**WRITTEN PROBLEM:**
Copy every line of the data below exactly as it appears, leaving out the pictures.

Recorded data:
==============================

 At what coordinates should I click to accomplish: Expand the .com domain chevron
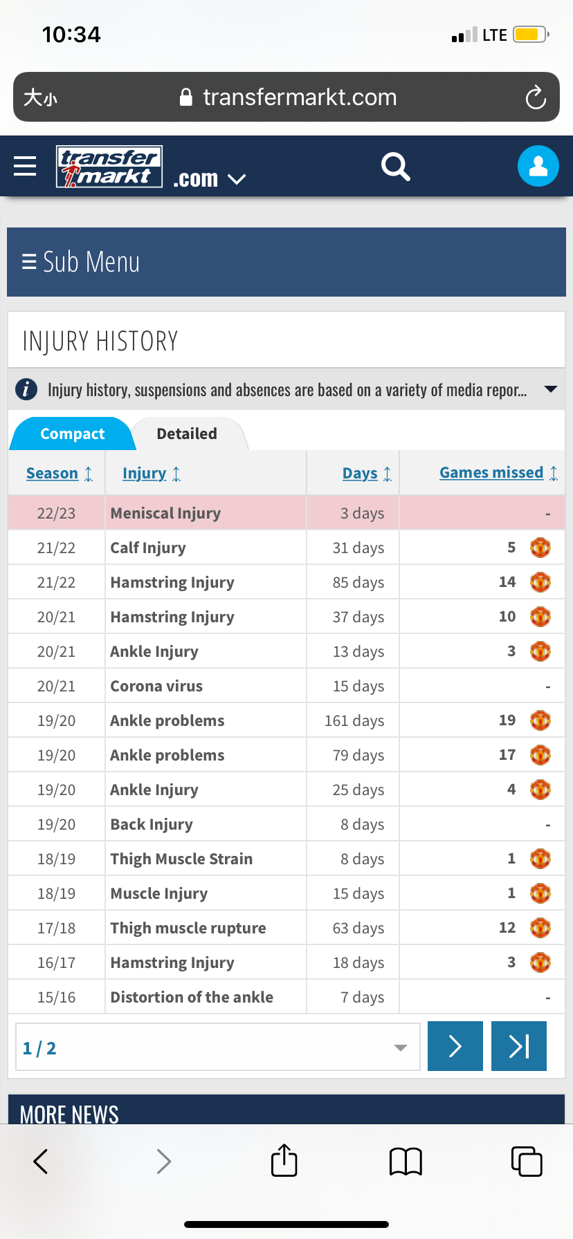click(237, 180)
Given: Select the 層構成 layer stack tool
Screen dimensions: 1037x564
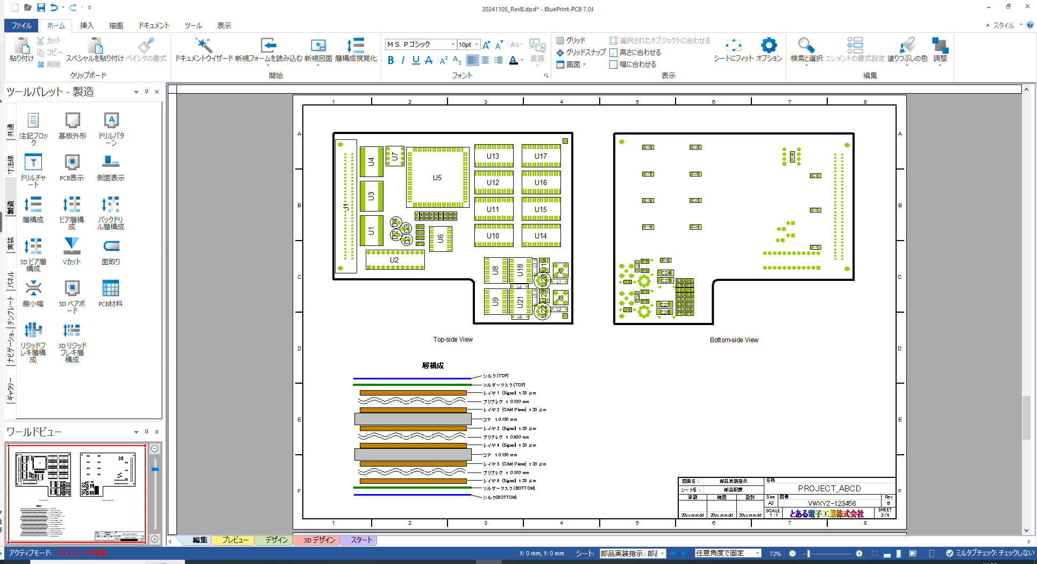Looking at the screenshot, I should pos(33,205).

==============================

**EXERCISE RESULT:**
 At what coordinates should I click to accomplish: Expand the .com domain chevron
click(237, 180)
Given: Select the 層構成 layer stack tool
Screen dimensions: 1037x564
Looking at the screenshot, I should pos(33,205).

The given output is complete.